WHAT IS BEING ASKED: Rewrite the lines from the one containing "Image resolution: width=1202" through the one containing "Action: [487, 991]", inclusive, replacing "Click" with "Tap" and leaving everything else unchanged.

DATA SHOWN:
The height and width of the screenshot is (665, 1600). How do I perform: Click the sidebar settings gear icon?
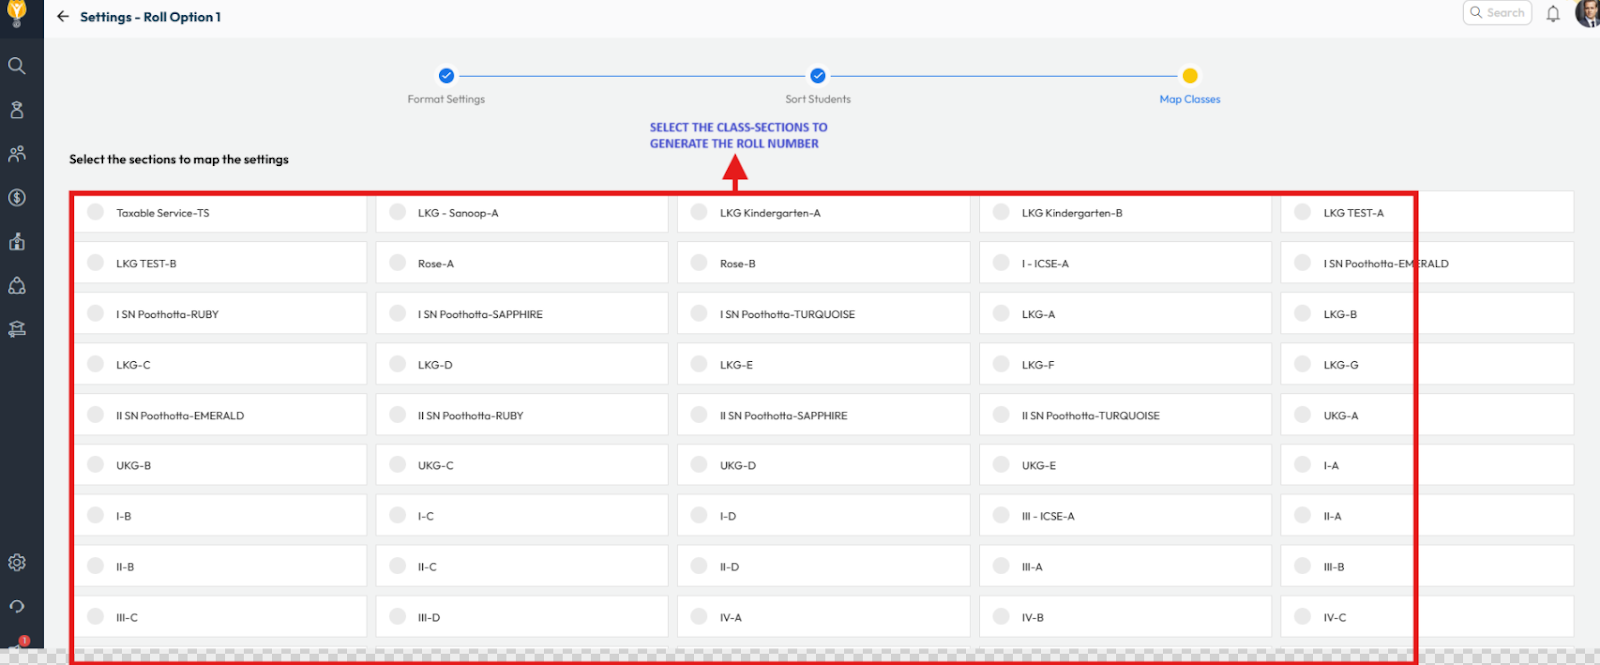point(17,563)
---
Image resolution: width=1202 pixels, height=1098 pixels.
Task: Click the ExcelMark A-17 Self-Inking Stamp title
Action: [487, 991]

ANSWER IN FULL:
Image resolution: width=1202 pixels, height=1098 pixels.
Task: Tap the ExcelMark A-17 Self-Inking Stamp title
Action: [487, 991]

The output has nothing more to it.